WASHINGTON — May is National Moving Month, and if you are one of the estimated 40 million people who move in a given year, there is one more critical thing you can do before closing the moving-van door.
Don’t make a move until you check for the gypsy moth. The federal government is joining with the moving industry to urge those planning to relocate to help stop the spread of this invasive culprit that threatens our nation’s landscape.
The European gypsy moth has dramatically changed the landscape in 19 states and Washington since it was introduced in the late 1860s. Without the public’s help, it threatens many more states. Since 1970, 75 million acres in the United States have been defoliated by the gypsy moth. An infestation of gypsy moth can defoliate up to 13 million acres of trees in one season if left untreated.
“To those planning a move, don’t give this invasive pest a free ride to a noninfested area,” said Scott Pfister, director of forest pests for the U.S. Department of Agriculture. “The results could spell disaster for the trees and shrubs of your new community.”
A few simple tips from the experts: Inspect outdoor household goods — lawn furniture, grills, outdoor toys, camping equipment, etc. — for gypsy moth egg masses. Female moths lay their eggs and the caterpillars spread during the spring and summer months. The removal of the egg masses from their locations can be performed easily with a putty knife, stiff brush or similar hand tool. Simply dispose of the egg masses in a container of hot, soapy water, or place them in a plastic bag, seal it and set it in the sun.
USDA requires anyone moving from an area infested with the gypsy moth to a noninfested area to provide an official certificate of inspection of all common outdoor household articles that could carry the gypsy moth. In order to meet this requirement, one can perform a self-inspection of household goods or hire a state-certified pesticide applicator.
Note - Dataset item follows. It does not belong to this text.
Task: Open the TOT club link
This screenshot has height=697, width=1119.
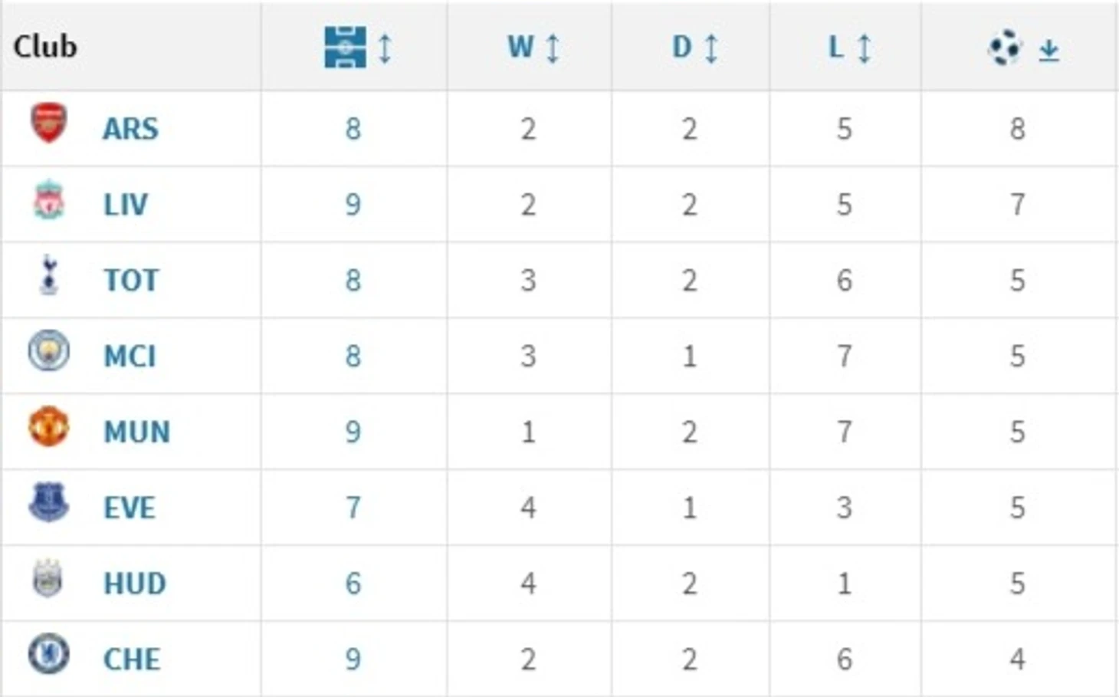Action: [x=131, y=281]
The checklist and additional information can be found at YourMoveGypsyMothFree.com.
“The driver of the moving van is required to have this certificate on hand for the entire journey,” said David Hauenstein, vice president of compliance services and government affairs for the American Moving & Storage Association (AMSA). “This is a small inconvenience to prevent further destruction of this country’s majestic landscape.”